* _Directions_:
Which of the lines below include "Focus"? Each one should be copied out.

╭─ Records provided

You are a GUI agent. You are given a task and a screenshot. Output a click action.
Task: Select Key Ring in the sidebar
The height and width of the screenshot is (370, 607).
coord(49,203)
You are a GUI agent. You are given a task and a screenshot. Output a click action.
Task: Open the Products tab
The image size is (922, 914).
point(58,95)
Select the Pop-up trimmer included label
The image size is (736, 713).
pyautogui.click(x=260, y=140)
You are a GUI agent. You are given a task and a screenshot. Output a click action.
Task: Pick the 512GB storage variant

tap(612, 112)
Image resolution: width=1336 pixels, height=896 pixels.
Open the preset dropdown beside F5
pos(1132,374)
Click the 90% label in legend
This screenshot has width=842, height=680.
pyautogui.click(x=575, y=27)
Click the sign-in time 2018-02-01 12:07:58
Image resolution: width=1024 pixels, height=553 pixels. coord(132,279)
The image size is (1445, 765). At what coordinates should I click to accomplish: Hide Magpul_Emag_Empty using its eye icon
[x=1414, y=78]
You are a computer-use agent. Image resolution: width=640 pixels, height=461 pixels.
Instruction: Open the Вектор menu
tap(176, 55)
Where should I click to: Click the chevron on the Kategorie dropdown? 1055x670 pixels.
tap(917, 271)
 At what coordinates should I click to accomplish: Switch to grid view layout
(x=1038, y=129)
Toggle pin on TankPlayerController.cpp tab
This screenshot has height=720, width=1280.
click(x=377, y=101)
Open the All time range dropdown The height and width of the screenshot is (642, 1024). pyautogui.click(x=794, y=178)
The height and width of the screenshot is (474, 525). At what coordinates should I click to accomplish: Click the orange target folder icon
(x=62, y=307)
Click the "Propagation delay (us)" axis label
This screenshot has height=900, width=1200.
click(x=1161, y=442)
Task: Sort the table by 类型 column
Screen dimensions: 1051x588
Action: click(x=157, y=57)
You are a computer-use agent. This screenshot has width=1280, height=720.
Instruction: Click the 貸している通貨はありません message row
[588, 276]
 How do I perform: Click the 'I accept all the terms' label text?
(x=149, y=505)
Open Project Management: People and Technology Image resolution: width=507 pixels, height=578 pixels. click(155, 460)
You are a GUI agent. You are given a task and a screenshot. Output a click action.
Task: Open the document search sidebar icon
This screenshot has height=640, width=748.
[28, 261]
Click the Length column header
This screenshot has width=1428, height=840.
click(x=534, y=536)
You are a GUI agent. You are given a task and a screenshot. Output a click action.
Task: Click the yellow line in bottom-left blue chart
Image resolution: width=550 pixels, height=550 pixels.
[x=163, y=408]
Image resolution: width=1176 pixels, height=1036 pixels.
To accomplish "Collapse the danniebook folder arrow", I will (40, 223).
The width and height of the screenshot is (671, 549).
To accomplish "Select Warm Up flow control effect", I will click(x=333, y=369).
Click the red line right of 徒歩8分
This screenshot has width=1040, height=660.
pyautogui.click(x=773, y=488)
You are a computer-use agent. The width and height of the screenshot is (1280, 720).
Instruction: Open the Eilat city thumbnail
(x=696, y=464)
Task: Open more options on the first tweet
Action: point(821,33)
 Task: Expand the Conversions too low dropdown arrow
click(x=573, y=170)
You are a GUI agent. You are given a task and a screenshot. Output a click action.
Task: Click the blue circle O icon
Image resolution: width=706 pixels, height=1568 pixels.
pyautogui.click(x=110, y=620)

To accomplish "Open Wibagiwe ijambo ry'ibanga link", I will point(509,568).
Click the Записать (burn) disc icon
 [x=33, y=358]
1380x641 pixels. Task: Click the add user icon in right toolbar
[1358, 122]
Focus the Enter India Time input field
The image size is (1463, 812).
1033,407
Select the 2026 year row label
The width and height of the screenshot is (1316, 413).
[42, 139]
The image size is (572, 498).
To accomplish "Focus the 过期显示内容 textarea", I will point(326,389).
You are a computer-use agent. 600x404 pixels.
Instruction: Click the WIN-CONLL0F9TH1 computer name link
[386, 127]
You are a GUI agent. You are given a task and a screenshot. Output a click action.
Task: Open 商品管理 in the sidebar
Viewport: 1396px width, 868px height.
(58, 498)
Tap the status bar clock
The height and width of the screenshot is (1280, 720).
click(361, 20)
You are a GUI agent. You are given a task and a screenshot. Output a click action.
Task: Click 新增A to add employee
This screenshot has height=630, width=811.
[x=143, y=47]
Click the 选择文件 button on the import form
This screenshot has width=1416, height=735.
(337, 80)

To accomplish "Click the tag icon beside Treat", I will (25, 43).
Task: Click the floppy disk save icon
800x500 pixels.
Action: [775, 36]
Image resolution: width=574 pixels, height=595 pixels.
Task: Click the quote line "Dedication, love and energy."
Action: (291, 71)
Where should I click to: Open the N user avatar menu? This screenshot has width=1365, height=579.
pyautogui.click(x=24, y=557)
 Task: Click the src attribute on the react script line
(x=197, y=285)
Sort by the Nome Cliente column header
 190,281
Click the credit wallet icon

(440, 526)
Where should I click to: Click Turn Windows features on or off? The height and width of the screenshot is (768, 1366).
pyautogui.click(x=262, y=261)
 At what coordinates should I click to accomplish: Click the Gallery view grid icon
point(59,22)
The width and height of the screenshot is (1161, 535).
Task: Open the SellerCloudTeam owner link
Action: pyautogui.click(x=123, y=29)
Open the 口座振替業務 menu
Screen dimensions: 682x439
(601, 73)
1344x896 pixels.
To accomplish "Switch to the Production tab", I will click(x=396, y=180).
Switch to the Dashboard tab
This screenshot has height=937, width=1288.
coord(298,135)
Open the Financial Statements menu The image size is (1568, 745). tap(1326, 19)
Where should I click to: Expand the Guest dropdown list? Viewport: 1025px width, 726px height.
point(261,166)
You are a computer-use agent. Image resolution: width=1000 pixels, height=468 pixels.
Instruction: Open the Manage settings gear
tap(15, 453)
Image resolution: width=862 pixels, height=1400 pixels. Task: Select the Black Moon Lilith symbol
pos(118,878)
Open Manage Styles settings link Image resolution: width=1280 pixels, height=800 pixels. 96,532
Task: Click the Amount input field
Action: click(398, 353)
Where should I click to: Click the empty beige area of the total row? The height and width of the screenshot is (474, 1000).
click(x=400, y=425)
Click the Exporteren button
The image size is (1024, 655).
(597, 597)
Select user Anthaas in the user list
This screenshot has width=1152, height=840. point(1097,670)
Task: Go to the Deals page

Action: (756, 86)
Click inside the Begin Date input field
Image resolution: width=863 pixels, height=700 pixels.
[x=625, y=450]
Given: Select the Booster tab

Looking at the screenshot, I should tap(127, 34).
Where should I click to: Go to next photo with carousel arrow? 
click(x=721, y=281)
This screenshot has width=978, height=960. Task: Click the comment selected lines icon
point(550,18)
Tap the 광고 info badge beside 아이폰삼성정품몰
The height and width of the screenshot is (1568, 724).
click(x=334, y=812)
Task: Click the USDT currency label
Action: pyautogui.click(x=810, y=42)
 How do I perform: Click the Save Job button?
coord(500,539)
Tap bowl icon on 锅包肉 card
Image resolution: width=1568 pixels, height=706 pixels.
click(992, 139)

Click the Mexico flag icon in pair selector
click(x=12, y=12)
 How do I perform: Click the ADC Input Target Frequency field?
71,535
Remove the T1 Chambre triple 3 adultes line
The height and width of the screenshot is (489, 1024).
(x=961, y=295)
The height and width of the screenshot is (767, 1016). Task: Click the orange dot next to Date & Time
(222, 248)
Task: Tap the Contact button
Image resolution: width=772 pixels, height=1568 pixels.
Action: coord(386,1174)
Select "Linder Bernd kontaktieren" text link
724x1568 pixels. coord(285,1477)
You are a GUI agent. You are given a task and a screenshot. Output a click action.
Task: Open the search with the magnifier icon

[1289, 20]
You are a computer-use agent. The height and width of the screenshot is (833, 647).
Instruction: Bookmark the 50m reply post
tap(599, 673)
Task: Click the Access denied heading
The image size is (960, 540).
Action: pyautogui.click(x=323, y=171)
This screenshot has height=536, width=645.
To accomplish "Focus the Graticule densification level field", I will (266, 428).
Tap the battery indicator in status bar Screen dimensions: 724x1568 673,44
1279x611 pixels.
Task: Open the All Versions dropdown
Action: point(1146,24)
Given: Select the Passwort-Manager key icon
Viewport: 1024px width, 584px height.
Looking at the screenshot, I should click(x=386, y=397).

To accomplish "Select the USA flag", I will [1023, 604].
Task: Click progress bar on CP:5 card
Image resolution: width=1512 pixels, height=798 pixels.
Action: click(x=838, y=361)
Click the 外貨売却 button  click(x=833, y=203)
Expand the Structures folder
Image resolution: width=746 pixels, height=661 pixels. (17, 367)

╰─

* _Result_:
Focus the Enter India Time input field
To accomplish "Focus the 过期显示内容 textarea", I will point(326,389).
To accomplish "Focus the Graticule densification level field", I will (266, 428).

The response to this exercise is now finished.